There is something very attractive about these Arabian horses as you see them in their own country. They are spirited, fearless, sure-footed, and yet, as a rule, so docile that they may be ridden with a halter. They are good for a long journey, or a swift run, or a fantasia. The prevailing colour among them is gray, but you see many bays and sorrels and a few splendid blacks. An Arabian stallion satisfies the romantic ideal of how a horse ought to look. His arched neck, small head, large eyes wide apart, short body, round flanks, delicate pasterns, and little feet; the way he tosses his mane and cocks his flowing tail when he is on parade; the swiftness and spring of his gallop, the dainty grace of his walk—when you see these things you recognise at once the real, original horse which the painters used to depict in their "Portraits of General X on his Favourite Charger."
I asked Calvalcanty what one of these fine creatures would cost. "A good horse, two or three hundred
dollars; an extra-good one, four hundred; a fancy one, who knows?"
We find Râsheiyâ full of Americanism. We walk out to take photographs, and at almost every street corner some young man who has been in the United States or Canada salutes us with: "How are you to-day? You fellows come from America? What's the news there? Is Bryan elected yet? I voted for McKinley. I got a store in Kankakee. I got one in Jackson, Miss." A beautiful dark-eyed girl, in a dreadful department-store dress, smiles at us from an open door and says: "Take my picture? I been at America."

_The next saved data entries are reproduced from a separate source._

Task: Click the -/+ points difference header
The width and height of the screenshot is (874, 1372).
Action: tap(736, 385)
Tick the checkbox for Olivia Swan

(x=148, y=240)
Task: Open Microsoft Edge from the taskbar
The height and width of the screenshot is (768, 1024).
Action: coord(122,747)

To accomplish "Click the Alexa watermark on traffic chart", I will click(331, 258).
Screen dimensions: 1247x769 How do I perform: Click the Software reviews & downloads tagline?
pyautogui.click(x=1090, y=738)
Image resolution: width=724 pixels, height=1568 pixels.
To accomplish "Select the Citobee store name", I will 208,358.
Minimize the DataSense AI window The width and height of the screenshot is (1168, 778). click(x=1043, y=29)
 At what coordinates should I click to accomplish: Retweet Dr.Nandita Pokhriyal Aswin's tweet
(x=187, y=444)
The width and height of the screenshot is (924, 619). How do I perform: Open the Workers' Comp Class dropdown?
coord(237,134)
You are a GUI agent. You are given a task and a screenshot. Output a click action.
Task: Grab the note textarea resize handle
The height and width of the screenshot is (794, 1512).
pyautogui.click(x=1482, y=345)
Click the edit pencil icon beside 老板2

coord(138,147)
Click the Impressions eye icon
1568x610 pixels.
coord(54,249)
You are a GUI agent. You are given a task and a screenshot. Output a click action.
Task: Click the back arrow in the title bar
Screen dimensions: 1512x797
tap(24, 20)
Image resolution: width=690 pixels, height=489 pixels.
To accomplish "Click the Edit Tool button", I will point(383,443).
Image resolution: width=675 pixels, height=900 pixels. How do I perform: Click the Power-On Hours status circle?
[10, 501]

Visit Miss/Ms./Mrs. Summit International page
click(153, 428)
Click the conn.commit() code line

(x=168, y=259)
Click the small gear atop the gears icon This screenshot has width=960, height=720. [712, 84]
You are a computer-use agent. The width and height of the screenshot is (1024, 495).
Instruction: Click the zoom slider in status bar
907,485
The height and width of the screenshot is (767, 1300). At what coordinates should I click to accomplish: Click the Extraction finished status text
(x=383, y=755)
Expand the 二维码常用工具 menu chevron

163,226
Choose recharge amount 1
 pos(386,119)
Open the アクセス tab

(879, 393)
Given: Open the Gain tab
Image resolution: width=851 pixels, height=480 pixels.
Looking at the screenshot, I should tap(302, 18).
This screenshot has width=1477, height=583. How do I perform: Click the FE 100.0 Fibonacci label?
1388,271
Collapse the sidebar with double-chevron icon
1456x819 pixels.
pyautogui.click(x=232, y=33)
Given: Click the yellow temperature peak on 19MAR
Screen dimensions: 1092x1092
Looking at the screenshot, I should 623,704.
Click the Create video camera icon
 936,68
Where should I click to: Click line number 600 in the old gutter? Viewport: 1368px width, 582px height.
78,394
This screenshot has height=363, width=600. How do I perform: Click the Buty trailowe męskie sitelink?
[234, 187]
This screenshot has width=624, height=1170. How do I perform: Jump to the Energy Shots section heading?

One talkative and friendly fellow joins us in our walk; in fact he takes possession of us, guiding us up the crooked alleys and out on the housetops which command the best views, and showing us off to his friends,—an old gentleman who is spinning goats' hair for the coarse black tents (St. Paul's trade), and two ladies who are grinding corn in a hand-mill, one pushing and the other pulling. Our self-elected guide has spent seven years in Illinois and Indiana, peddling and store-keeping. He has
returned to Râsheiyâ as a successful adventurer and built a stone house with a red roof and an arched portico. Is he going to settle down there for life? "I not know," says he. "Guess I want sell my house now. This country beautiful; I like look at her. But America free—good government—good place to live. Gee whiz! I go back quick, you bet."
III
ANTI-LEBANON AND THE RIVER
ABANA
Our path the next day leads up to the east over the ridges of the slight depression which lies between Mount Hermon and the rest of the Anti-Lebanon range. We pass the disconsolate village and lake of Kafr Kûk. The water which shone so blue in the distance now confesses itself a turbid, stagnant pool, locked in among the hills, and breeding fevers for those who live beside it. The landscape grows wild and sullen as we ascend; the hills are strewn with shattered fragments of rock, or worn into battered and fantastic crags; the bottoms of the ravines
are soaked and barren as if the winter floods had just left them. Presently we are riding among great snowdrifts. It is the first day of May. We walk on the snow, and pack a basketful on one of the mules, and pelt each other with snowballs.